ReactOS "ready approximately for 80% of real world usage" - userulluipeste
http://www.osnews.com/story/25155/ReactOS_Demonstrated_to_Russian_President_Medvedev

======
BrandonMTurner
I was an active developer of ReactOS for about the time period of 2003-2007,
including acting as the release engineer for the project for 2 years.

I feel like I can speak from unique stand point as I saw everything from the
inside.

ROS is a lot of things, but one thing it is NOT is production ready.

From what I can tell, not a lot in the process has changed since I left. I am
sure a lot of things code wise have changed but not enough to make a marginal
difference.

One of the biggest issues ROS faces is the lack of testers. Since it can't be
used a production OS very few people will actually test it. When I was there,
we had 2 dedicated testers. For a whole operating system, that will not cut
it.

Another issue is with driver compatibility. While it is true that it runs good
on emulated hardware, it has a long long way to go before actual Windows
drivers let it run on actual hardware. One small thing in the driver can cause
everything to stop working. And with only ~20 active developers at the time,
there is a finite set of hardware that can be debugged on. Not to mention only
3-4 of the 20 developers were skilled enough to fix issues with device
drivers.

ROS is also fighting uphill battle by chasing Windows when Windows has 100s of
developers working on it. I left ROS and worked for Microsoft for two years so
I also know how much faster MSFT is going then ROS. Though, even if they got
to full XP compatibility it would be one of the most impressive feats I have
ever seen of open source, I just don't see it happening anytime soon.

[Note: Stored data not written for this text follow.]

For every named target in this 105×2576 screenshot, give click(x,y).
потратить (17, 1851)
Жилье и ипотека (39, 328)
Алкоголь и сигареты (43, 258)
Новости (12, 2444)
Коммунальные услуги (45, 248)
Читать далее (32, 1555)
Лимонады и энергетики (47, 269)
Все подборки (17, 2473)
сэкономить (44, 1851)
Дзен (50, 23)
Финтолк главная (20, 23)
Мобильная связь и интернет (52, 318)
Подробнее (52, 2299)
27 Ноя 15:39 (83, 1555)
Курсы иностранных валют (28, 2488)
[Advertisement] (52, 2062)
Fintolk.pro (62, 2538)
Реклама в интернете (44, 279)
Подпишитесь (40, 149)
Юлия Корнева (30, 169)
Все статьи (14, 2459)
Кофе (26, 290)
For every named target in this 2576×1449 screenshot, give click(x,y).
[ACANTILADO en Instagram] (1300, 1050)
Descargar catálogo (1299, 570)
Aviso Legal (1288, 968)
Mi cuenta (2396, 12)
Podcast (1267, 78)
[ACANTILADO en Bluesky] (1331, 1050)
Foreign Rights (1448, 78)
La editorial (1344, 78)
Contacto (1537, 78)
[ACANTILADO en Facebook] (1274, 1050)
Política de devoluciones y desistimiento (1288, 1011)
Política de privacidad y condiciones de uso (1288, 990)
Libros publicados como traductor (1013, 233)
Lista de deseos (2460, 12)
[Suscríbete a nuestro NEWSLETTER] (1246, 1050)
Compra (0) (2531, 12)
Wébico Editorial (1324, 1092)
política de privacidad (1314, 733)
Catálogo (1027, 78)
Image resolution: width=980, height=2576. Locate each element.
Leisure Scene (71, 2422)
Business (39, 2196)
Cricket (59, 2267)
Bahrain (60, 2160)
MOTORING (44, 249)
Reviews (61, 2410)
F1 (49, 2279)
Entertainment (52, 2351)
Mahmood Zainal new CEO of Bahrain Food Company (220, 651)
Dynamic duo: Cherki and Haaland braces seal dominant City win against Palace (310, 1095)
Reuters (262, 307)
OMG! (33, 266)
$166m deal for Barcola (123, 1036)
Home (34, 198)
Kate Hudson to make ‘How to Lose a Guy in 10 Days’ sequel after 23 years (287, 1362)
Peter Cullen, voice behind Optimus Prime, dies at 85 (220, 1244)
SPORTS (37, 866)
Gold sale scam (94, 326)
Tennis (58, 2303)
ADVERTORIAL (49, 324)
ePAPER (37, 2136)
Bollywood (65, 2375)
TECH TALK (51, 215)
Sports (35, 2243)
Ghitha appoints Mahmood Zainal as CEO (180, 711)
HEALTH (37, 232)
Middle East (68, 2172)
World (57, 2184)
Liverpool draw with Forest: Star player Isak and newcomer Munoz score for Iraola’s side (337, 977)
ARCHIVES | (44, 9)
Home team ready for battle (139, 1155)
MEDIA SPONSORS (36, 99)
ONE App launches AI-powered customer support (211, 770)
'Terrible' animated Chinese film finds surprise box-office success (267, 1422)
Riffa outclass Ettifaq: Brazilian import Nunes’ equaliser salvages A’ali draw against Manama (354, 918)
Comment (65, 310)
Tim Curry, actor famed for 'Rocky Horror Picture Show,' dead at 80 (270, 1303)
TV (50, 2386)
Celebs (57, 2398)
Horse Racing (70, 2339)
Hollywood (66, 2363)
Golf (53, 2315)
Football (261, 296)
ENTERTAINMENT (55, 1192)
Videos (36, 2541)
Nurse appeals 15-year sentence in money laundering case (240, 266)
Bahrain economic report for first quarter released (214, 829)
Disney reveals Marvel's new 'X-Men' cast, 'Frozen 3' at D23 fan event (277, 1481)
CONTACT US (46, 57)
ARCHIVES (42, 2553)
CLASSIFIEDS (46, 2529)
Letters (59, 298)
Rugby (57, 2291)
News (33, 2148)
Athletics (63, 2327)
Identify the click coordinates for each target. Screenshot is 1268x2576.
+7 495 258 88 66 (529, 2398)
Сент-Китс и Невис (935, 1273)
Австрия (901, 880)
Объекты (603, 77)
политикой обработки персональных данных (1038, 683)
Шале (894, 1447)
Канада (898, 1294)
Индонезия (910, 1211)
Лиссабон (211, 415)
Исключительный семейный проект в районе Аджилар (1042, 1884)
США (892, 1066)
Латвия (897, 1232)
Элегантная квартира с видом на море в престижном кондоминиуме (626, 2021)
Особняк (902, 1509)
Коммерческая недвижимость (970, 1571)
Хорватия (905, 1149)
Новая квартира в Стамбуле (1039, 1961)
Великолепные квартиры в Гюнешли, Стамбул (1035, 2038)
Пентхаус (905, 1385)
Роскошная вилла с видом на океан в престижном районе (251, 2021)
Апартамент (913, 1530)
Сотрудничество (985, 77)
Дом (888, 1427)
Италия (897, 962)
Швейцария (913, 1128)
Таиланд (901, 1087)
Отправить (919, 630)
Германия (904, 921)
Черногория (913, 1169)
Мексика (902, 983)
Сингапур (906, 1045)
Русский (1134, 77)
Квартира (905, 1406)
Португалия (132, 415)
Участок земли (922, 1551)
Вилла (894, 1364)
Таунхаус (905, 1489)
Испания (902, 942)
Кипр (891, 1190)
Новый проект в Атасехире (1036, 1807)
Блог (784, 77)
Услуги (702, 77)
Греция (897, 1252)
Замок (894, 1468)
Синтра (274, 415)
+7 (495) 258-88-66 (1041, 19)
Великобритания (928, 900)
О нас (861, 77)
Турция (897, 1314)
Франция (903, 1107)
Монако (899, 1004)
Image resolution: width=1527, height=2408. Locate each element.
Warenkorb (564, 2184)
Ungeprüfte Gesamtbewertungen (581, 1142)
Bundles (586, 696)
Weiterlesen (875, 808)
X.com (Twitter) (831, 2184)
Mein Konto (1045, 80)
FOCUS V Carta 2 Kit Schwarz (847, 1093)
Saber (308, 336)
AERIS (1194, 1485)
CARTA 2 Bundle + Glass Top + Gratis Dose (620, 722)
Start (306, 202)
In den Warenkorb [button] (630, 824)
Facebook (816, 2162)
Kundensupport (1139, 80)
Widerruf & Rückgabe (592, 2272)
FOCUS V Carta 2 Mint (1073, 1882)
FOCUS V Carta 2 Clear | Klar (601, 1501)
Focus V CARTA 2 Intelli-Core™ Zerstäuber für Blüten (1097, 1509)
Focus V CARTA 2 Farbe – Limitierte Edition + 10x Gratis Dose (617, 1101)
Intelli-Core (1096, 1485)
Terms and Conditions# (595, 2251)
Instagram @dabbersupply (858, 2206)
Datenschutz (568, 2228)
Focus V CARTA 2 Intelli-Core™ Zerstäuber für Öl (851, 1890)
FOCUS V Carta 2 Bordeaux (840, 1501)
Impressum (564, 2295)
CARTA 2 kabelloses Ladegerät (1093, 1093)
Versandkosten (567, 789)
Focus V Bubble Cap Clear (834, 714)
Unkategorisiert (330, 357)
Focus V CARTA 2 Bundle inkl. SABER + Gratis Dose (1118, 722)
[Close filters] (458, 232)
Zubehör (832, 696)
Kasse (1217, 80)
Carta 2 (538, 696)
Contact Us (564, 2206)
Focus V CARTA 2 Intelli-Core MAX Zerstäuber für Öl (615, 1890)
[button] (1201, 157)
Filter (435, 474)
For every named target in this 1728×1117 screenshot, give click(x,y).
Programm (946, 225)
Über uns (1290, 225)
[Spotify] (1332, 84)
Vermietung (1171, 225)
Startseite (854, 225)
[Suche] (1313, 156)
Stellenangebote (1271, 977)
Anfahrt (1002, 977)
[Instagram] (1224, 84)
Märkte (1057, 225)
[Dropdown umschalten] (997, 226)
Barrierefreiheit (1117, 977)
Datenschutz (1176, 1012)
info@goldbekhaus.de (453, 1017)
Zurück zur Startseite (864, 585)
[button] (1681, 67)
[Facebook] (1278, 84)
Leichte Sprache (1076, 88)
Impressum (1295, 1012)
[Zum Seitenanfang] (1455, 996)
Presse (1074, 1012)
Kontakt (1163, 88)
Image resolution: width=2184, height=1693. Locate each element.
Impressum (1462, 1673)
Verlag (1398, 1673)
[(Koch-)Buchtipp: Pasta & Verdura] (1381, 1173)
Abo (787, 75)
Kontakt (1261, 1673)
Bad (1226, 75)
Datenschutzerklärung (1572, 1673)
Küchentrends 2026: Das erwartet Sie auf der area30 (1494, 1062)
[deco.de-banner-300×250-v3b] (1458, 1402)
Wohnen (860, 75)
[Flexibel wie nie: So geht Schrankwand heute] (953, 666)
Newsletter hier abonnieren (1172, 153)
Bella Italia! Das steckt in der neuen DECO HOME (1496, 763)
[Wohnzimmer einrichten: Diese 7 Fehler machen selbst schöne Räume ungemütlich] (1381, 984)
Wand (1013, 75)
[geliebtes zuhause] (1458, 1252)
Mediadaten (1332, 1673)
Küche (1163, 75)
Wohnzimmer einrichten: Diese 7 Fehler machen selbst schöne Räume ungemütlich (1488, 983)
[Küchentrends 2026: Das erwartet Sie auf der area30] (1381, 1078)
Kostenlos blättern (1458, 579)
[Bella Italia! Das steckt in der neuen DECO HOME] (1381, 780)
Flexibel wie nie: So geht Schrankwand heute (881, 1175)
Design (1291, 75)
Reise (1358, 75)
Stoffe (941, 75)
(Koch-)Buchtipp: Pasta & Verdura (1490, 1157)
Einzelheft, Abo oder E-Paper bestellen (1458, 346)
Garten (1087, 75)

And finally, the last main issue with ROS is the developers itself. There was
so few dedicated, we only had ~30 people with write permissions. Of those,
only 15 were active. And those 15 were all working in their own area. I worked
in shallow (read: non complex) Win32 API and user applications (cmd.exe,
control panel, etc...). But everyone had their own section they were
interested in and they worked at their own pace with little to no oversight.
You either need focus/vision or resources to make real technical progress on a
project this large. Without one of those you have no chance. And ROS didn't
have either.

All that said, I loved working on ROS. It taught me how to write real code and
I learned way more from working on ROS then I did getting my degree. The
people on a personal level were great, and some of them were the most
technically sound developers I have ever met. Sadly, a whole OS is being
carried on their back.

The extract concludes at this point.